## begin PAGE
We could store values in the descriptor itself. But watch out!

What’s wrong with this code?

>>> class MyDescriptor(object):
...     def __get__(self, obj, type):
...         return self.data
...     def __set__(self, obj, val):
...         self.data = val
...

Whoops! We just re-implemented a class level attribute!

>>> class MyClass(object):
...     val = MyDescriptor()
...
>>> obj1 = MyClass()
>>> obj1.val = 10
>>> obj2 = MyClass()
>>> obj2.val
10

Try again

Possible strategies:

Maybe we should store stuff on obj.
That would be the instance of the class that the instance of our descriptor is attached to.
Sorry!
Or maybe data should live in the descriptor itself - storing in self?

Storing on self

We know we can’t use the same field name for all the pieces of data.

We have to vary by the instance.

Another classic pitfall

>>> class MyDescriptor(object):
...     def __init__(self):
...         self.data = {}
...     def __get__(self, obj, type):
...         return self.data[obj]
...     def __set__(self, obj, val):
...         self.data[obj] = val
...

This works!

But now every instance of any given class the descriptor will be attached to has an extra reference stored in the descriptor’s data dict.

So much for garbage collection.

Weak-references to the rescue!

Go read PEP 205 and then:

>>> from weakref import WeakKeyDictionary
>>> class MyDescriptor(object):
...     def __init__(self):
...         self.data = WeakKeyDictionary()
...     def __get__(self, obj, type):
...         return self.data.get(obj)
...     def __set__(self, obj, val):
...         self.data[obj] = val
...

Kinda sorta

This solves the reference problem… but not everything can weakref’ed.

In particular weakrefs and the use of slots to optimize your class are incompatible and your type must inherit from a type that is weakref-able.

Of course the type must be hashable to be used as a dict key. That means inheriting from mutable types like list or dict won’t work with this solution.

What about storing values on the object itself?

Problem is - we don’t know the name of the attribute our descriptor is stored under.

val = MyDescriptor()

The descriptor constructor can’t know about "val" yet.

So sometimes we see just a little duplication

class MyClass(object):
    val = MyDescriptor("val") # must put in field name manually

Which makes the descriptor easy to write

>>> class MyDescriptor(object):
...     def __init__(self, field=""):
...         self.field = field
...     def __get__(self, obj, type):
...         print "Called __get__"
## end PAGE
## begin RECORDS
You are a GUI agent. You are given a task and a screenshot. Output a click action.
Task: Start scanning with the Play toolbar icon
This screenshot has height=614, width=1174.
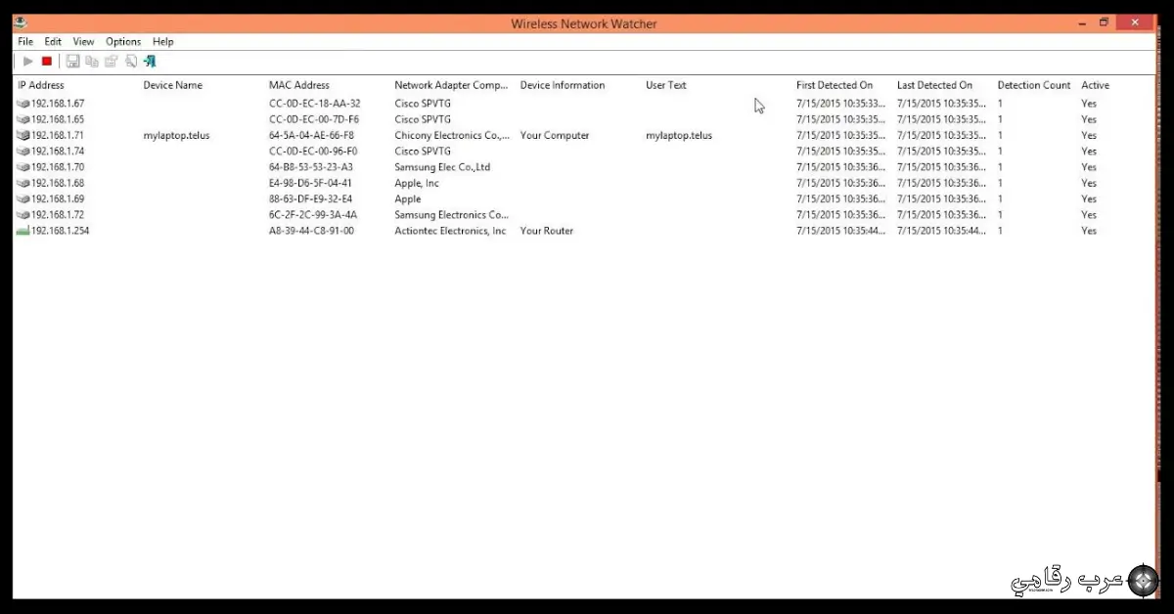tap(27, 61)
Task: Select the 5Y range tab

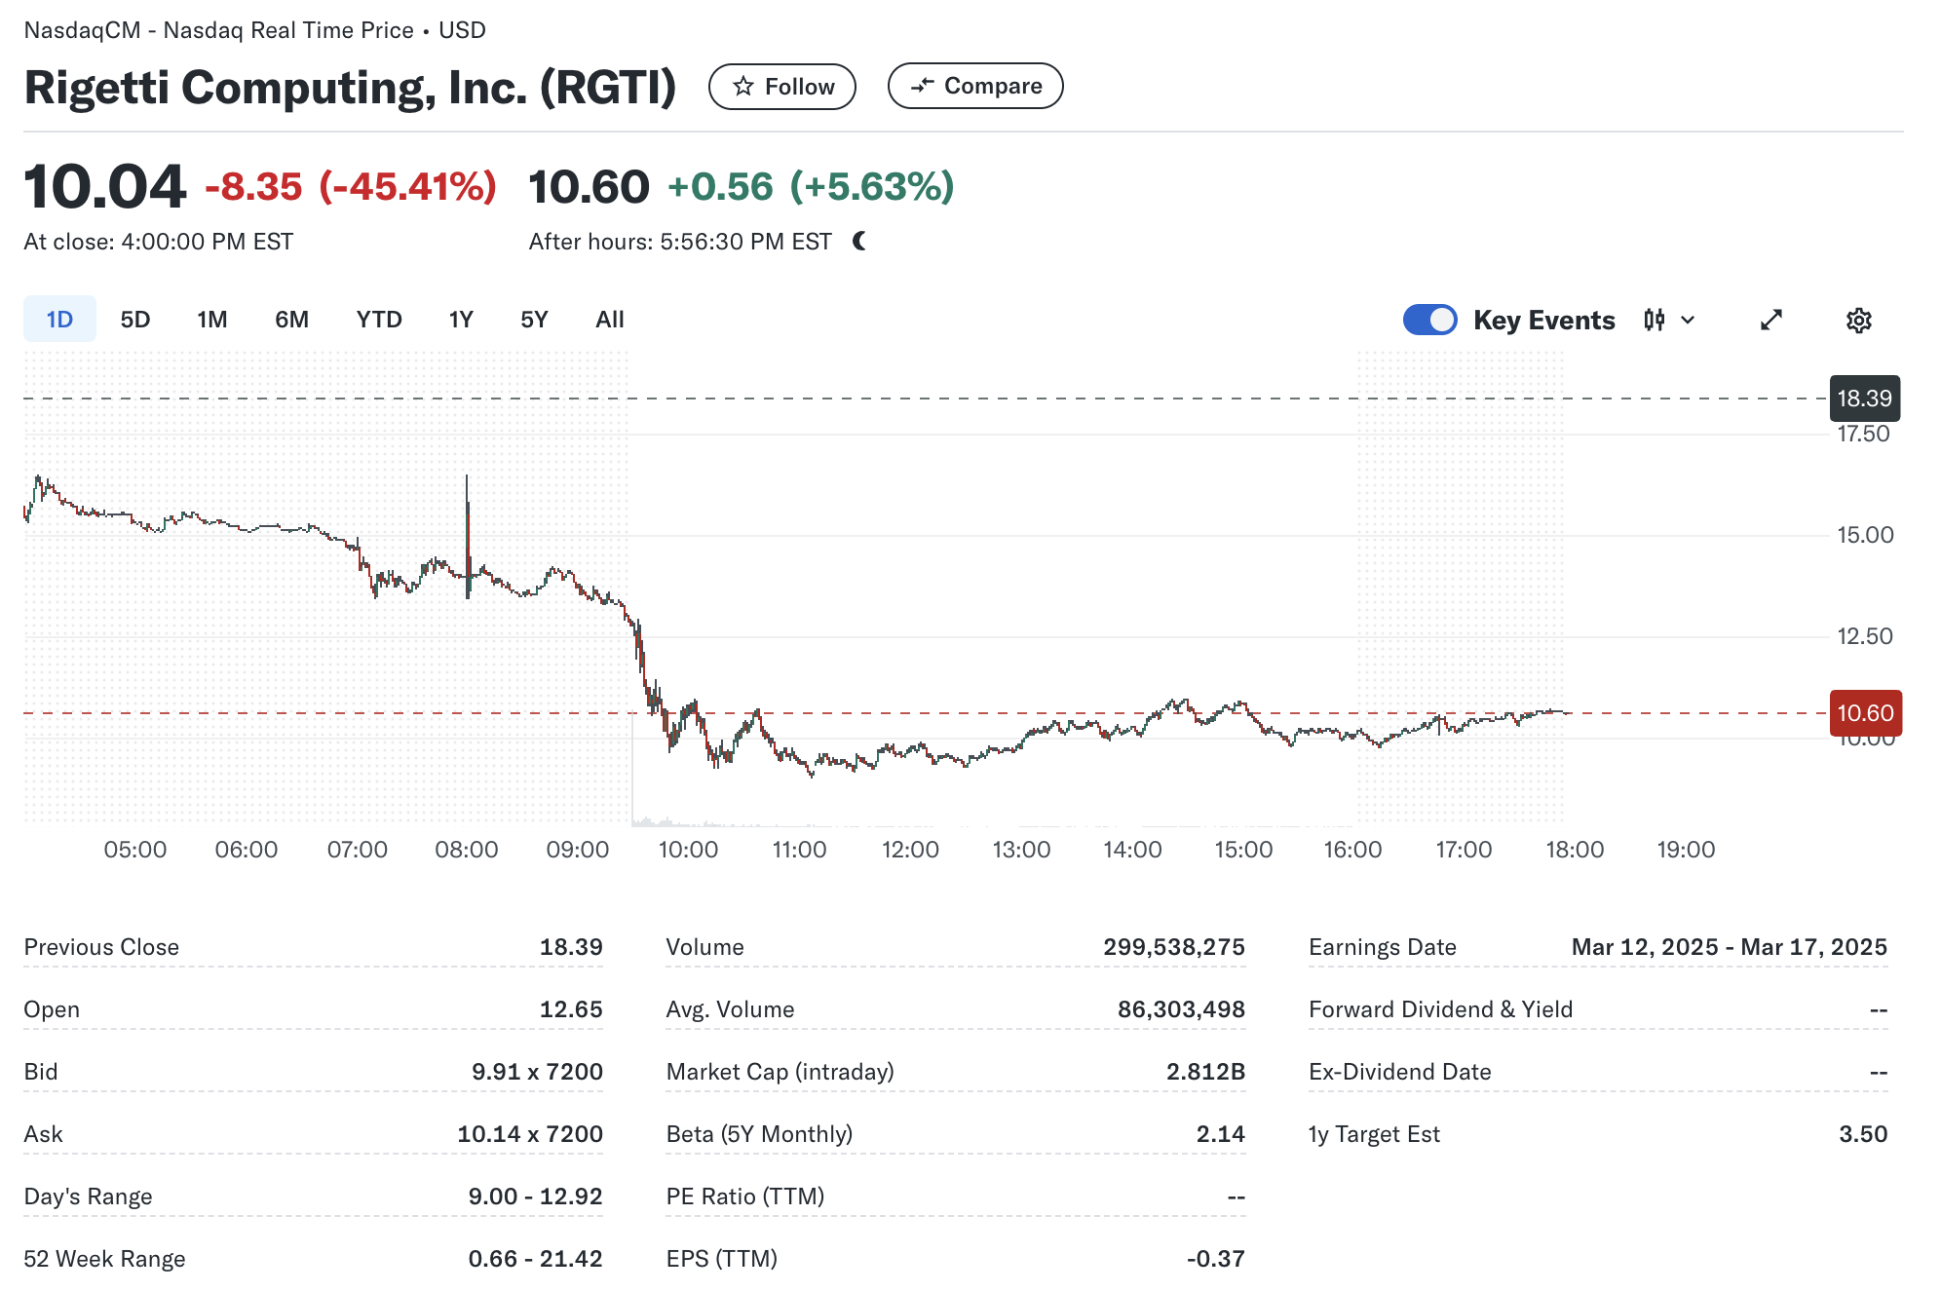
## end RECORDS
## begin RECORDS
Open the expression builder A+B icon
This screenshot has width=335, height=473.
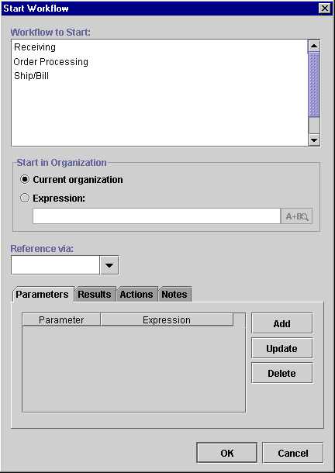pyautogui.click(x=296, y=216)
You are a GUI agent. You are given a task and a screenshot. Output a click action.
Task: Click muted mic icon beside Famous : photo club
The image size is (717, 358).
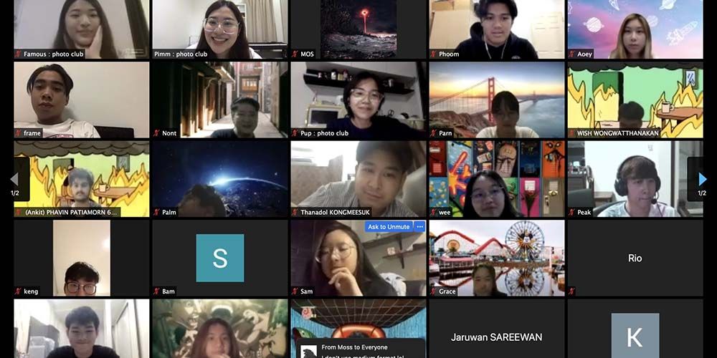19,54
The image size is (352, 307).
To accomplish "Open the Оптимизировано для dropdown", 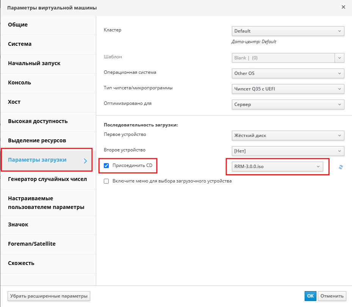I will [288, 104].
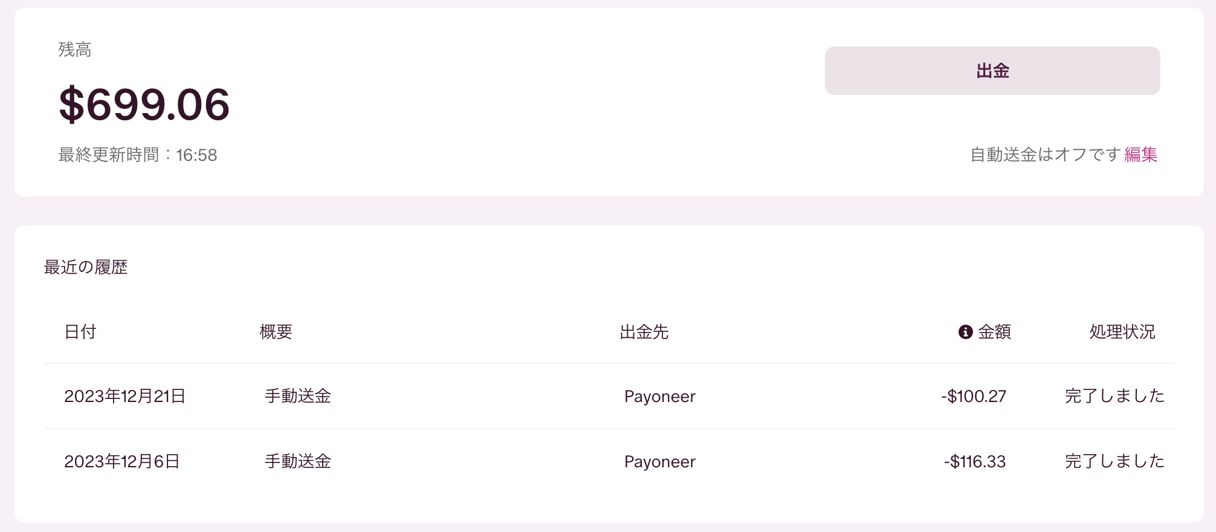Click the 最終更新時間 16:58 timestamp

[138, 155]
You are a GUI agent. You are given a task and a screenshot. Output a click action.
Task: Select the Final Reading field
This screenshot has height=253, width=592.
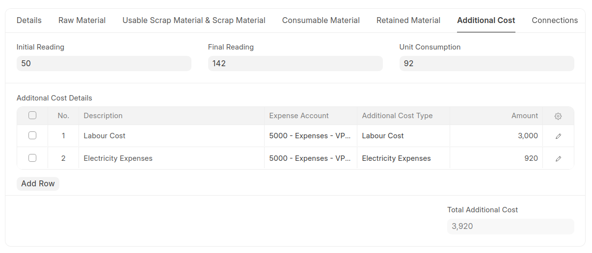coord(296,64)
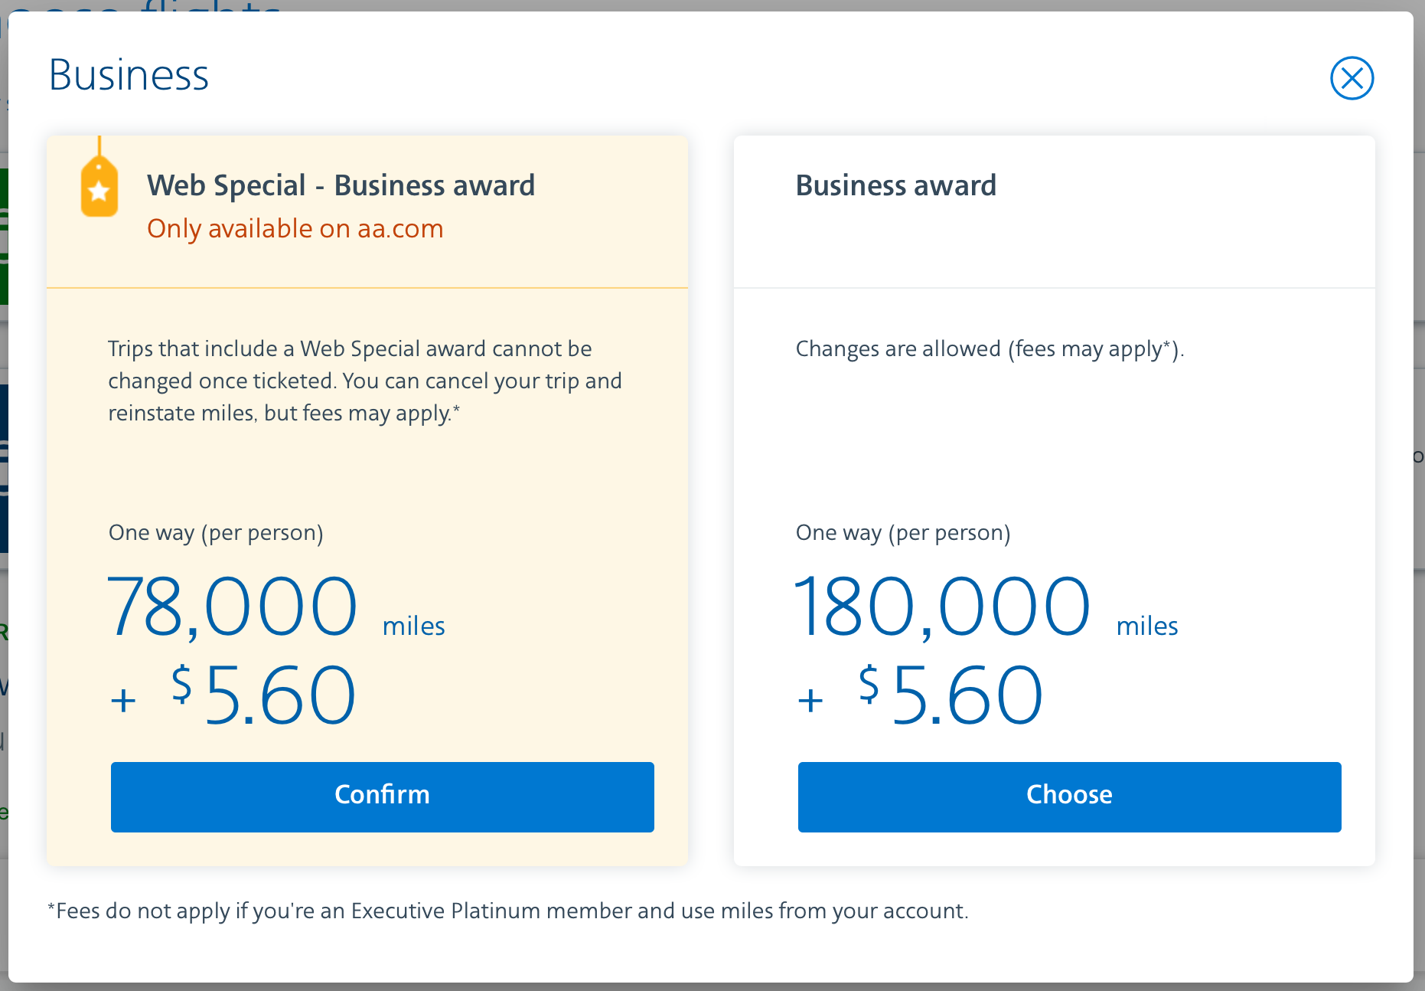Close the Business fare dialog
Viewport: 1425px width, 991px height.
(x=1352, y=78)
## end RECORDS
## begin RECORDS
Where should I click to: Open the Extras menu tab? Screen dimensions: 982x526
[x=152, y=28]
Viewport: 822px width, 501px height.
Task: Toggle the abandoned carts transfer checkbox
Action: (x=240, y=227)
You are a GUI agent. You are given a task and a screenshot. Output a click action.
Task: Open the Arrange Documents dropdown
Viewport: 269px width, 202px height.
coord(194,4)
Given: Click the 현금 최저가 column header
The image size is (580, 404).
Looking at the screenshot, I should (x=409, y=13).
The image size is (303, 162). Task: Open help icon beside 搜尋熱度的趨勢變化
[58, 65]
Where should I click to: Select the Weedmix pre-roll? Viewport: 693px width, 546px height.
## end RECORDS
* WORK TO COMPLETE
1) In the Python descriptors text, why does keeping values in a plain dict keyed by the instance (`self.data[obj] = val`) cause trouble for garbage collection? Answer in one to three sentences.
2) Could you write what comes next in the Python descriptors text, picking up right after its last line?

* PER-TASK OUTPUTS
1) Every instance of any class the descriptor is attached to gets an extra reference stored in the descriptor's data dict. Those references stay held by the descriptor.

2)
...         return obj.__dict__.get(self.field)
...     def __set__(self, obj, val):
...         print "Called __set__"
...         obj.__dict__[self.field] = val
...

Everybody gets that right?

If obj.x is always going to get you the descriptor than obj.__dict__['x'] is hidden from normal access and the descriptor can use it to store values…

Fortunately

A little bit of code duplication

… doesn’t bug anybody here, right? RIGHT?

If only we knew something about metaclasses…

Or maybe class decorators …

We could do something …

Like this

>>> def named_descriptors(klass):
...     for name, attr in klass.__dict__.items():
...         if isinstance(attr, MyDescriptor):
...             attr.field = name
...     return klass
...
>>> @named_descriptors
... class MyClass(object):
...     x = MyDescriptor()
...

Which works

>>> obj = MyClass()
>>> obj.x = 10
Called __set__
>>> obj.x
Called __get__
10

But might be too much magic…

What’s the point of all this?

Let’s abandon the details of how we might handle implementation

@property was cool.

Why do I need descriptors anyways?

@property is just sugar

So is @staticmethod and @classmethod.

It’s all the descriptor protocol underneath.

Great!

@property is doing the Pythonic thing and giving me a simple interface to a complicated API.

Do I ever have to write custom descriptors?

Yes!

@property doesn’t work for every case where you need to intercept attribute access.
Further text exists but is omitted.